しかし、せっかく自社の動画広告を制作・配信しても「どれだけ効果があるのか不安」、または「動画広告に興味はあるが、初心者でイマイチその効果が分からない」という方も多いのではないでしょうか?

そこで本記事では、動画広告の配信を検討している方に、他の広告との比較、動画広告の種類・配信媒体別に、その効果を紹介します。動画広告の効果を理解すれば、自社に最適な動画広告の配信が可能になります。
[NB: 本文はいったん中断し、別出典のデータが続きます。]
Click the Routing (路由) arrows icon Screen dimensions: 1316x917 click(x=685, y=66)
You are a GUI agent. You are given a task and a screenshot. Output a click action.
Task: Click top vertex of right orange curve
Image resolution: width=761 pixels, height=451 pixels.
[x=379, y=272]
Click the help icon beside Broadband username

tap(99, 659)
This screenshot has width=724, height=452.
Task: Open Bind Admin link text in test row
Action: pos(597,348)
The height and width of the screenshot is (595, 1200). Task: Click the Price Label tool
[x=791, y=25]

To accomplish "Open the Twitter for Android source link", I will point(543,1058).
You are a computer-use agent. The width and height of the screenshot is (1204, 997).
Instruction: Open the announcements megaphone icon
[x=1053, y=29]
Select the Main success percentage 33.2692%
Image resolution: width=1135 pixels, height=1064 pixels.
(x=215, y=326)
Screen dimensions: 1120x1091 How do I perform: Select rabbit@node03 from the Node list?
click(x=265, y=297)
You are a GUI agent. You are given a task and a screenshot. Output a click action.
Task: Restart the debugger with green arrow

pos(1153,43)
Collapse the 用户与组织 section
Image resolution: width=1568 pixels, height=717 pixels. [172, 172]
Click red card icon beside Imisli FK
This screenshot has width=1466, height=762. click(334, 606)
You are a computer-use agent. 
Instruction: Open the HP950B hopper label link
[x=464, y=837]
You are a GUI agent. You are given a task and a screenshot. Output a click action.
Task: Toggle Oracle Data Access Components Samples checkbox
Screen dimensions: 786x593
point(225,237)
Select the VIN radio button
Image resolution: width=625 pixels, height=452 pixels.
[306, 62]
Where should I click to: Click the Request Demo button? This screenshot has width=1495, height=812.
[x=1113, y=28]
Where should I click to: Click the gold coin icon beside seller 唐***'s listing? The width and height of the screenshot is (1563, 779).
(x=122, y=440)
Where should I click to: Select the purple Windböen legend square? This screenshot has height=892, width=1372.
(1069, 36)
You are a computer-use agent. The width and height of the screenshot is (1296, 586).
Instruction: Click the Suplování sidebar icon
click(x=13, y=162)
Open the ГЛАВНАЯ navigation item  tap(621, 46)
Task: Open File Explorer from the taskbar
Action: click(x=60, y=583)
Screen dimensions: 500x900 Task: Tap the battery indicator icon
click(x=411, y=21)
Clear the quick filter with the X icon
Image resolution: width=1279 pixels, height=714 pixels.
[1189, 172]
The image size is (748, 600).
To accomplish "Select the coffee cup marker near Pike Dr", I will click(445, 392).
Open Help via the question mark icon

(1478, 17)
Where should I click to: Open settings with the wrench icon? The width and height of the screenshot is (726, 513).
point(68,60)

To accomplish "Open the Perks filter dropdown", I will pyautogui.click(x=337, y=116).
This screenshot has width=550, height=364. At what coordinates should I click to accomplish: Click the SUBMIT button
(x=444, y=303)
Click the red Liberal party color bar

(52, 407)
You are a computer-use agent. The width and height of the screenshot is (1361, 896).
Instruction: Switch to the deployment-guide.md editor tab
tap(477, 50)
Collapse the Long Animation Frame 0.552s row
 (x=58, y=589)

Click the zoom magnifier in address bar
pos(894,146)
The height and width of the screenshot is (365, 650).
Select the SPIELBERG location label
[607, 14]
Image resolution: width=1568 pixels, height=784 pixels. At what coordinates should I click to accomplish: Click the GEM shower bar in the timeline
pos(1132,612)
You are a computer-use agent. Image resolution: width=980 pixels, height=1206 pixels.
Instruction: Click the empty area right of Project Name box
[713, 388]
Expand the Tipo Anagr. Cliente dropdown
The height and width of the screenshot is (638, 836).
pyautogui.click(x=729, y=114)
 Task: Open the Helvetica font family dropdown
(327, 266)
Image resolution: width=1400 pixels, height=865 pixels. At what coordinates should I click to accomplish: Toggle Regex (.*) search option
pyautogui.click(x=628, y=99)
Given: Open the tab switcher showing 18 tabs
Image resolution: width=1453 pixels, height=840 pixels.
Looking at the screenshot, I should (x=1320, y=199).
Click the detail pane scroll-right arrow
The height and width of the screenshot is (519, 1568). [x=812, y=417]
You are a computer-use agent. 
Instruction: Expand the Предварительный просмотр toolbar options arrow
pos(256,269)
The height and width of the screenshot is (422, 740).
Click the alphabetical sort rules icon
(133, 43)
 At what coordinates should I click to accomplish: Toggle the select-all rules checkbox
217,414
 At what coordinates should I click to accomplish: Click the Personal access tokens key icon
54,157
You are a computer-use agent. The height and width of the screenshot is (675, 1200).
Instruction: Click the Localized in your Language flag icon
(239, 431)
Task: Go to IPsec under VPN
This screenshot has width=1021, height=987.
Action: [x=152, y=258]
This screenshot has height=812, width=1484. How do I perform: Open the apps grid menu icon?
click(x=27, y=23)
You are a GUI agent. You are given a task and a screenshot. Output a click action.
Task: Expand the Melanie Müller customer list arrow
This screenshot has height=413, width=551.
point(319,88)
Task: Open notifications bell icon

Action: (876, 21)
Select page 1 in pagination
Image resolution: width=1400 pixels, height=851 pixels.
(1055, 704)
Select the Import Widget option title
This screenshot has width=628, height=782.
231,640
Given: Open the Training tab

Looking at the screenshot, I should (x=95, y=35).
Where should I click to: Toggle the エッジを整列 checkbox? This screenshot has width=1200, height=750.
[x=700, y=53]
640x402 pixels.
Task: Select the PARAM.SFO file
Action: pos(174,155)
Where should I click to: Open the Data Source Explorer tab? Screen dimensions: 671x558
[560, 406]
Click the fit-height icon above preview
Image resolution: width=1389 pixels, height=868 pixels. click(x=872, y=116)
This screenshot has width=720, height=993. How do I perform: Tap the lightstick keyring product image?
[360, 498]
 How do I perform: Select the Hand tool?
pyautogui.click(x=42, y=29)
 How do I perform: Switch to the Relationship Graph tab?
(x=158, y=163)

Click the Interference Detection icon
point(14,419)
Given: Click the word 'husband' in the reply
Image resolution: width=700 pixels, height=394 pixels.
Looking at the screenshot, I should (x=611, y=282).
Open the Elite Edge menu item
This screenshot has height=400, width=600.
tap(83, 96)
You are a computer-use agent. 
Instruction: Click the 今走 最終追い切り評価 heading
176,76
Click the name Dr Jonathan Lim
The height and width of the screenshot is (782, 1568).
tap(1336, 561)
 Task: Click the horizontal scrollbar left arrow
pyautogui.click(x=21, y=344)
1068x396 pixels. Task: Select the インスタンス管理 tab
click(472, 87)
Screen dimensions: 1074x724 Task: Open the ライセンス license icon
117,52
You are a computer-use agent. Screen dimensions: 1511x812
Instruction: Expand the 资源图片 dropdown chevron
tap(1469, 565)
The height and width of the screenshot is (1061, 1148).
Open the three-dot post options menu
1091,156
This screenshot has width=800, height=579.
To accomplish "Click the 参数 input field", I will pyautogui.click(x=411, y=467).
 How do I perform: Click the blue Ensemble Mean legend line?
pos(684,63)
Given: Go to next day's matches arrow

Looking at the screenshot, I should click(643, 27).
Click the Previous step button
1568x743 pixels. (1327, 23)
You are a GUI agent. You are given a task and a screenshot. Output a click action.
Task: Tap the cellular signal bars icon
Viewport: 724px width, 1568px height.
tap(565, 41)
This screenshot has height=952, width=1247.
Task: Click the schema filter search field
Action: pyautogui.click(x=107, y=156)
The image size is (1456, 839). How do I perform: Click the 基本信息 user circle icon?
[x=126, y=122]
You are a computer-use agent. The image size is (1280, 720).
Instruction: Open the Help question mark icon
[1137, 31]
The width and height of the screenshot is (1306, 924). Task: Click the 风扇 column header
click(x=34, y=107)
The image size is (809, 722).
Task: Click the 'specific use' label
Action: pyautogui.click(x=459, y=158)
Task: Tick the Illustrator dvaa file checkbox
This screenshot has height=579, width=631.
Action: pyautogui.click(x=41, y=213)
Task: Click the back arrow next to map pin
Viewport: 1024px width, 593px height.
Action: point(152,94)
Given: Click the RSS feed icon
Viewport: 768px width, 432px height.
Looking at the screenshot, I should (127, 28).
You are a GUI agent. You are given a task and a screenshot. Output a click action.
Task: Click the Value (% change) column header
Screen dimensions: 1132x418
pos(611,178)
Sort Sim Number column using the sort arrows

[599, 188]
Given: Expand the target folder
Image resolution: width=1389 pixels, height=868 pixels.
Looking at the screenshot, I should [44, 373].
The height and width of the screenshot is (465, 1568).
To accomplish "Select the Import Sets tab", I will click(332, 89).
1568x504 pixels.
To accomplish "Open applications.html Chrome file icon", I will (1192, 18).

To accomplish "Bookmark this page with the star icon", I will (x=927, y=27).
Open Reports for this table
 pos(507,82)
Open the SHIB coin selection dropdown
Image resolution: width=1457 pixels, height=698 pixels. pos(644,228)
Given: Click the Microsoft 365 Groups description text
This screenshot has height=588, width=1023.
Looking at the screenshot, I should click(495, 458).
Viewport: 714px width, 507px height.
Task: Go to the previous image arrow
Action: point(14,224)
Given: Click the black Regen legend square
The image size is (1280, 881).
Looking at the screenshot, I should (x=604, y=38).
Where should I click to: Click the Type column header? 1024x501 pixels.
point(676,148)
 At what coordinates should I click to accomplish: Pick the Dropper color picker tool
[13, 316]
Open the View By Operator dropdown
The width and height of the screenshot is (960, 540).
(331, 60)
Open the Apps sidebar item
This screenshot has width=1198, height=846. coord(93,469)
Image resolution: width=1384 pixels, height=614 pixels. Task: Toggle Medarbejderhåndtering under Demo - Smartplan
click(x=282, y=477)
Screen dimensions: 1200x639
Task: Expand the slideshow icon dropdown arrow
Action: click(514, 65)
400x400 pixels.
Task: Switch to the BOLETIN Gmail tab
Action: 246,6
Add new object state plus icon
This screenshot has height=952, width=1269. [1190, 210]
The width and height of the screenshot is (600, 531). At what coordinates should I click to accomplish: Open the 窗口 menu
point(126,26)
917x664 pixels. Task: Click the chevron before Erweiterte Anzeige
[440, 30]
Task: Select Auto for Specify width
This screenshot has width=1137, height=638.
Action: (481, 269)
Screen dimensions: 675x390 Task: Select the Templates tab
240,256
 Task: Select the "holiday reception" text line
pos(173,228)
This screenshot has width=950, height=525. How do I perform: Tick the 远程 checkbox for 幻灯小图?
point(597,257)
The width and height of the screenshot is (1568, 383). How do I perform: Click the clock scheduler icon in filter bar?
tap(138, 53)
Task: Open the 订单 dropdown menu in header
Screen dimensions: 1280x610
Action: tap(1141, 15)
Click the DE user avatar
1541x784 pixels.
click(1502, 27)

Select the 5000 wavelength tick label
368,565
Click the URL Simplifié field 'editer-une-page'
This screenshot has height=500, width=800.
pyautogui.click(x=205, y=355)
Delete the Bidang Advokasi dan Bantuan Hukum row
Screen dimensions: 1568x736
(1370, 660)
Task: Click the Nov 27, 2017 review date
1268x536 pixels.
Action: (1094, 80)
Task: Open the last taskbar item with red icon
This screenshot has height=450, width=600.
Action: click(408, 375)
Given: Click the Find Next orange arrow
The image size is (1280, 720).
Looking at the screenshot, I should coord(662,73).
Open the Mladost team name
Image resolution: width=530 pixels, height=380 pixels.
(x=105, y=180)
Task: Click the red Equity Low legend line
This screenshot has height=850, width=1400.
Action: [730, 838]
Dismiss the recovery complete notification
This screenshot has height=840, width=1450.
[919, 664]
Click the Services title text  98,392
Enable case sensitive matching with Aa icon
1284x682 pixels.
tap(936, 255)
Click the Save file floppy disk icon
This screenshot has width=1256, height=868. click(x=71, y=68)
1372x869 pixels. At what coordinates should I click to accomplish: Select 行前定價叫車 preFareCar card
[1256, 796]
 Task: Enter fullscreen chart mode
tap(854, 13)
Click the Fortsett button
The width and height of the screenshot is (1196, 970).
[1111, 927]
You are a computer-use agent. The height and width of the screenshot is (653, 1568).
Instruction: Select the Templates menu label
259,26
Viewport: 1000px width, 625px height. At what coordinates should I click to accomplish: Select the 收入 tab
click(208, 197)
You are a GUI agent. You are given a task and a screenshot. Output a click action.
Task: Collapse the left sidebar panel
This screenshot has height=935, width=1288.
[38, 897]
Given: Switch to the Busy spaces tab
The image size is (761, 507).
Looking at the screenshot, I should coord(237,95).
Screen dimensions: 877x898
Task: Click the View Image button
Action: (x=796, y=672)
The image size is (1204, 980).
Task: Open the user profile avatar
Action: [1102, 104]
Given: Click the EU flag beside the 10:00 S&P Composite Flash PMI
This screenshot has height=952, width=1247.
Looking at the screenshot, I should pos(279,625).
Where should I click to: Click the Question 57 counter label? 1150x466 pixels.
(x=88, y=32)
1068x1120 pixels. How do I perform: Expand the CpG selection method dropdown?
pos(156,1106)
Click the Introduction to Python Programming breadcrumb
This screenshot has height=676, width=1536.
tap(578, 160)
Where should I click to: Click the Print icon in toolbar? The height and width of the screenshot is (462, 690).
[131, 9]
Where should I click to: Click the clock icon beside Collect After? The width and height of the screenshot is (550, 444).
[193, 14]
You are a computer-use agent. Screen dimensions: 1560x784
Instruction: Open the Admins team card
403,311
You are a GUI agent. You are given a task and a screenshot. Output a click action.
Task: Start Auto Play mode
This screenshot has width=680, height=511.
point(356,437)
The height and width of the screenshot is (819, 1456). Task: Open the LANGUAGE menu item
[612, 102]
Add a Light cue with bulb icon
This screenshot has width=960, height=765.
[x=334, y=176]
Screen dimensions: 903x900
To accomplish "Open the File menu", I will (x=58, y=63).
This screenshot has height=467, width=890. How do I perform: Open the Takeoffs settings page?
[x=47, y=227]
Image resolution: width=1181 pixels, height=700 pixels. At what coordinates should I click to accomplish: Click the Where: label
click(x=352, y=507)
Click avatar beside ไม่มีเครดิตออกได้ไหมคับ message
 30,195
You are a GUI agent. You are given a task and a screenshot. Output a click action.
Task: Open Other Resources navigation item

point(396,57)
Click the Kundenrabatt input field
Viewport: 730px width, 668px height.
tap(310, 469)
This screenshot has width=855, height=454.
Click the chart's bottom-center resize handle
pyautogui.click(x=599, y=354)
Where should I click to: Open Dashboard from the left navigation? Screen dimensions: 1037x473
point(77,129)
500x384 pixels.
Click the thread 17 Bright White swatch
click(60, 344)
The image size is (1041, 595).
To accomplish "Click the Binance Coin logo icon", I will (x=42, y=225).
動画広告の導入を悩まれている方にとっても、テレワークの広がりや外出自粛の影響もあり、広告を出せる動画配信サービスの利用者も増えている今が好機です。

また、効果を上げるためのポイントについても、4つの成功事例とともに解説しているので、ぜひ参考にしてみてください。


動画広告の主な効果は4つ

動画広告には、4つの効果があります。

まず、映像と音声による短時間での訴求に効果があります。次に、インターネットやスマホで情報収集をする若年層へのターゲット拡大・集客効果に期待できます。

3つ目は、動画広告は視認性が高いので、ユーザーの購買意欲を促進しクリック率を高くなります。そして、再生数・クリック数・インプレッション数による課金制のため、低予算からスタートでき、費用対効果も高いです。

下記で、それぞれ解説していきます。

効果1. 映像・音声による短時間での訴求

動画広告は視覚と聴覚の両方から、短時間で自社のサービスや商品をアピールすることが可能です。なぜなら、情報量が限られる静止広告(文字、バナー広告など)と違い、一度に大量の情報を送れるので、訴求効果が高くなるからです。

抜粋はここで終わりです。